Nomi come “Google”, “Facebook” e “Twitter” sono ampiamente noti e riconosciuti con determinate funzionalità; si è tuttavia ancora poco abituati a valutarli come soggetti politici, in grado di influenzare e contrapporsi a governi nazionali. Non è una novità: anche nel passato, con le multinazionali tradizionali, ci è voluto un certo arco di tempo affinché una potenza venisse riconosciuta dall’opinione pubblica come lobby e soggetto politico. Tuttavia, campagne di disinformazione, mascherate in strategie pubblicitarie, hanno comunque sempre rallentato una presa di coscienza collettiva (e sarebbe da riflettere quanto ora questa coscienza sia effettivamente affinata).
In questo caso ci troviamo di fronte a soggetti che la comunicazione la veicolano, per lo più imponendo nuovi standard e trend comunicativi: l’era della condivisione e le sue nuove regole; spazi sociali virtuali e le sue nuove dinamiche.
Il fronte europeo è sicuramente tra i più caldi per questi colossi, dove trovano crescenti ostacoli da parte dei governi nazionali; difficile capire se si tratti di lungimiranza politica da parte di quest’ultimi o il semplice bisogno di far cassa in tempi di crisi.
L’ultimo aggiornamento arriva dalla Spagna dove il governo Rajoy ha portato in Parlamento una "tassa Google", che obbliga il motore di ricerca a pagar dazio sugli utili che realizza grazie ai contenuti creati da altri, cercando di regolare la proprietà intellettuale con una nuova legge. Questo va inquadrato in un più ampio contesto, ovvero quello delle agevolazioni fiscali (e relative polemiche) di cui godono le multinazionali del settore che hanno sedi in paesi quali Olanda, Irlanda e Lussemburgo.
Rimane latitante la UE, che non ha preso ancora una posizione precisa in materia, senza nemmeno un intervento deciso da parte dell'Antitrust europea. Si annota, tuttavia, una dichiarazione del Commissario Ue Joaquin Almunia, in un'audizione al Parlamento europeo risalente al 23 settembre, in cui parla della possibilità di una nuova indagine «sul possibile reindirizzamento del traffico internet verso i servizi di Google diversi dalla ricerca». Niente più che un avvertimento, ma è chiaro come questa dichiarazione ufficiale dimostri che serpeggino diversi malumori nel suolo europeo.
E’ evidente che questa mossa del governo spagnolo, la prima del suo genere, è destinata ad aprire, sulla lunga distanza, un vaso di Pandora.
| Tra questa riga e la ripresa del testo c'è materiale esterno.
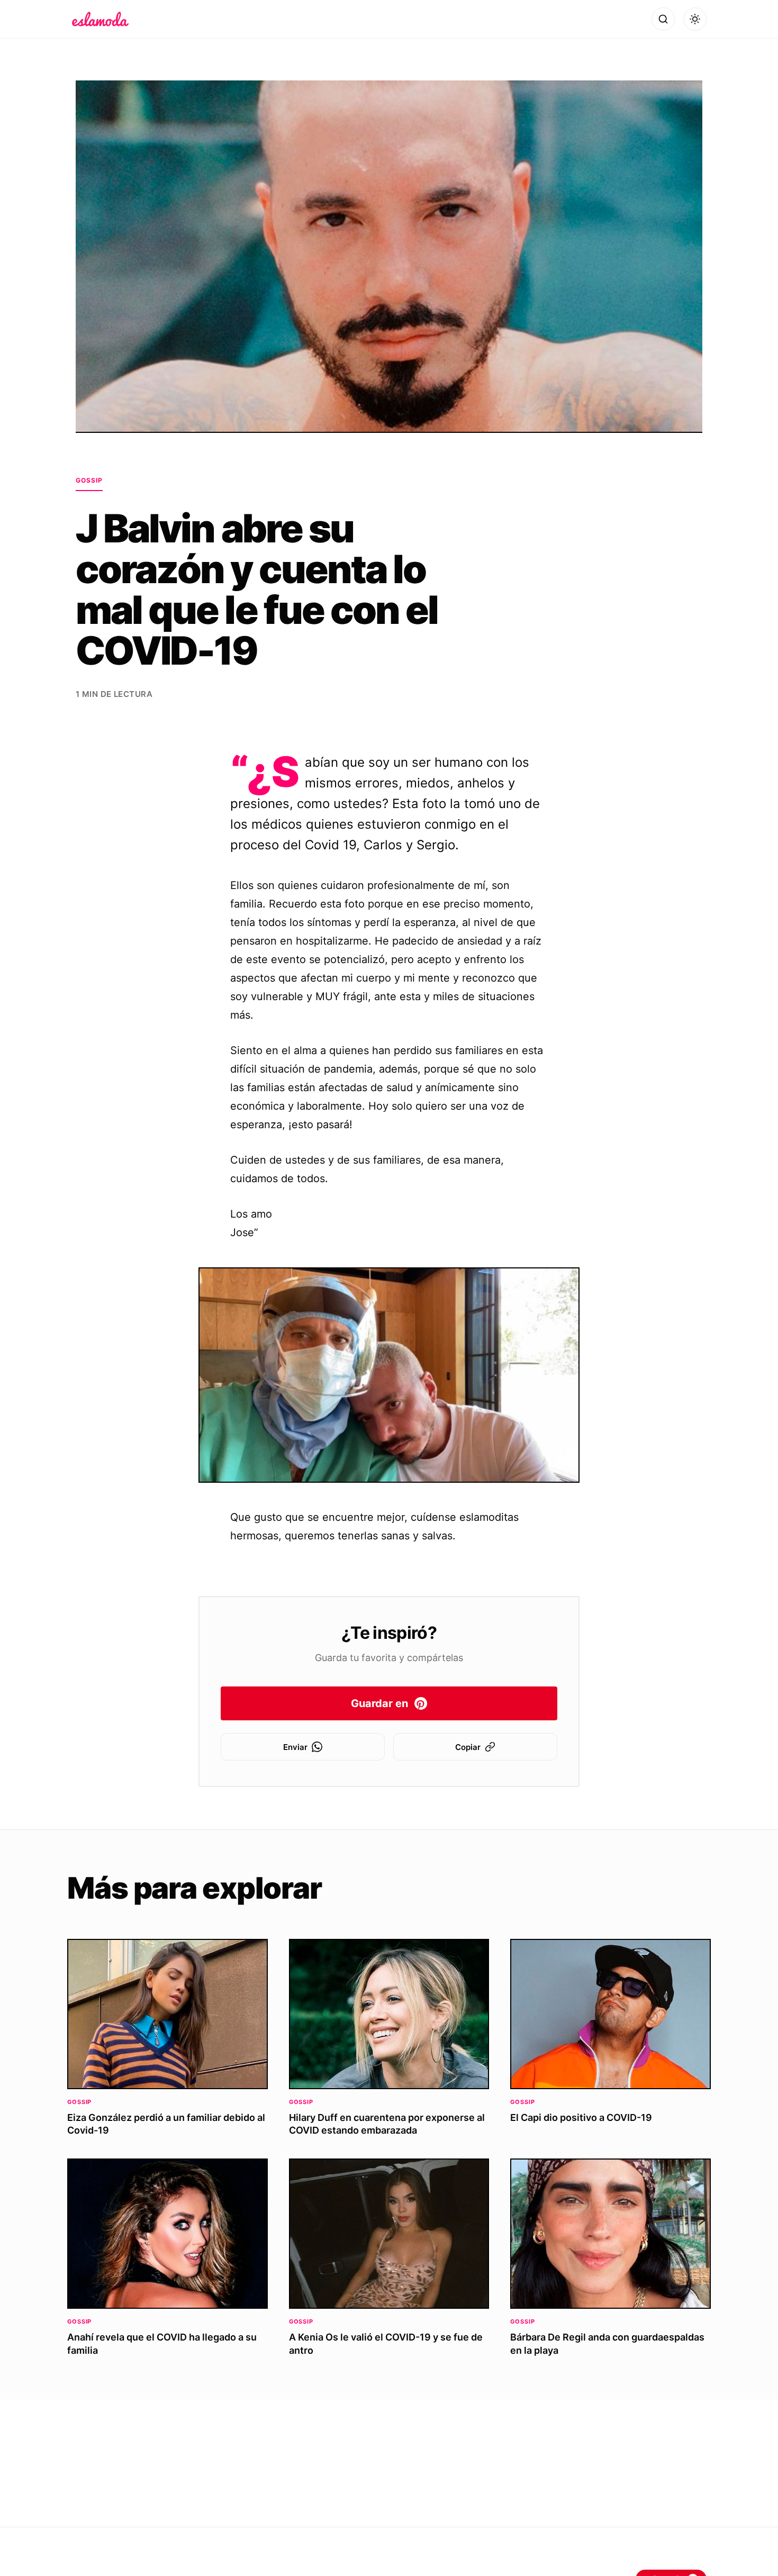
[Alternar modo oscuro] (695, 19)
Google ha reagito, nel suo caratteristico stile marziale, minacciando di smantellare l'edizione spagnola del servizio Google News se questa legge andrà in porto.
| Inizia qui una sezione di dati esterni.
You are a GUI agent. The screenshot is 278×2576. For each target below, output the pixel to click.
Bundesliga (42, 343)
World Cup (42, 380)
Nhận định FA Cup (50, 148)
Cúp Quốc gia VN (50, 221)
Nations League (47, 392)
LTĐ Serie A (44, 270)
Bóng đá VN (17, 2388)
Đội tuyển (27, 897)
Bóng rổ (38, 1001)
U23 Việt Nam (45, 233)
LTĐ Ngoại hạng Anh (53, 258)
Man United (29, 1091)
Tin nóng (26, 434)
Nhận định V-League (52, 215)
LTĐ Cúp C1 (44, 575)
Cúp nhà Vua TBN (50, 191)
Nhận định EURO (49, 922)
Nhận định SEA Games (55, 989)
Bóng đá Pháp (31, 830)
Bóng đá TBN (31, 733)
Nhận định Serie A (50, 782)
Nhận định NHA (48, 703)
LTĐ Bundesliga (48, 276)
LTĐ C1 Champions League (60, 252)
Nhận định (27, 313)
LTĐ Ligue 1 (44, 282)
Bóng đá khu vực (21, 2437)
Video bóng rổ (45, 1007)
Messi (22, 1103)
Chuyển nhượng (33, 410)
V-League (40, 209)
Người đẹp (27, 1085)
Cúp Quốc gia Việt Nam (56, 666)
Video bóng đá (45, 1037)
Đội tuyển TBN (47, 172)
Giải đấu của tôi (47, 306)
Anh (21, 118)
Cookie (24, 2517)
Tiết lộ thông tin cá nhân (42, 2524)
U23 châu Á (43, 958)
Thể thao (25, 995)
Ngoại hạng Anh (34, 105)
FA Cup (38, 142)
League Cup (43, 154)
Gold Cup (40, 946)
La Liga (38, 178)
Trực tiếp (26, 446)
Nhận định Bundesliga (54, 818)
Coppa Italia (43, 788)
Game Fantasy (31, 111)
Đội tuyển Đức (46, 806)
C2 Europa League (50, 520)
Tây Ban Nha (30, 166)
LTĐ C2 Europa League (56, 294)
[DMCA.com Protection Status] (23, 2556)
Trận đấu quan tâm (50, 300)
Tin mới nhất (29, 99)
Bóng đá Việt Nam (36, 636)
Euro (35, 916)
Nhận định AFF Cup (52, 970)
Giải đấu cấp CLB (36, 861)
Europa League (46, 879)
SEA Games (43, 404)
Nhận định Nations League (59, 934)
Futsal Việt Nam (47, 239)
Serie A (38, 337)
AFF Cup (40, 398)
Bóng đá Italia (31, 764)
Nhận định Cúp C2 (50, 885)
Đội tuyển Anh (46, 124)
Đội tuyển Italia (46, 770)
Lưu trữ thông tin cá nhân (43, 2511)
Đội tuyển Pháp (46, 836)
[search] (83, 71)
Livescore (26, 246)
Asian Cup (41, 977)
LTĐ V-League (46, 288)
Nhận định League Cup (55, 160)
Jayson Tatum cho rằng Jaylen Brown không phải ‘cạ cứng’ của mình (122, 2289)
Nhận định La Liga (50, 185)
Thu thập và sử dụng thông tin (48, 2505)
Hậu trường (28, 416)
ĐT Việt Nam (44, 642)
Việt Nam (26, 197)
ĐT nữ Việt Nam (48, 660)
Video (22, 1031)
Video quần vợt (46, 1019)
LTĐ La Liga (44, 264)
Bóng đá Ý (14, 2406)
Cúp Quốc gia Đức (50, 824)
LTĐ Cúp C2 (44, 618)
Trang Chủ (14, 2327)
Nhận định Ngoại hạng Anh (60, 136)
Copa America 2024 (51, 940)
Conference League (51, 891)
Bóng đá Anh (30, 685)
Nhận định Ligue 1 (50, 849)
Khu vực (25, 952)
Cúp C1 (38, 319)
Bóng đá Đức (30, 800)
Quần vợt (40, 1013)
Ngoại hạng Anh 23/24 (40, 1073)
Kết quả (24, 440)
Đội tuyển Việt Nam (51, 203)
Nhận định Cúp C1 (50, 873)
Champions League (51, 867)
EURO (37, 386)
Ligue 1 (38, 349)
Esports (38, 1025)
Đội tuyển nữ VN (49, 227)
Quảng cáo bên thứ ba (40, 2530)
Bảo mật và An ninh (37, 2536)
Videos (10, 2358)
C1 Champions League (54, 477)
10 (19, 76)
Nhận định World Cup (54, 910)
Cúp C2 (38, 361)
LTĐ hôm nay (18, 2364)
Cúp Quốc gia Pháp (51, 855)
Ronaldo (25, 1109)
Questo è solo uno dei casi, il più recente, di un braccio di ferro tra governi centrali e multinazionali del web. Ricordiamo anche, spostandoci più ad est, l’ultimatum che la Russia ha dato a Facebook, Gmail e Twitter: dovranno collocare i loro database anche in Russia entro gennaio 2015. E’ una richiesta ufficiale, con tanto di legge ad hoc, fatta ai social network e servizi di posta americani -molto diffusi in Russia- di registrarsi come organizzatori di informazione, ossia come media. Cosa che creerà non pochi grattacapi, dato che la Russia non è propriamente tra i primi della classe in termini di libertà di stampa e controllo dei media. Se non verranno rispettati questi termini seguirà una sanzione; dopodiché, se non vi sarà un adeguamento, l'agenzia della comunicazione russa avrà il diritto di includere i siti ribelli nella blacklist, ovvero bloccarli per gli utenti russi.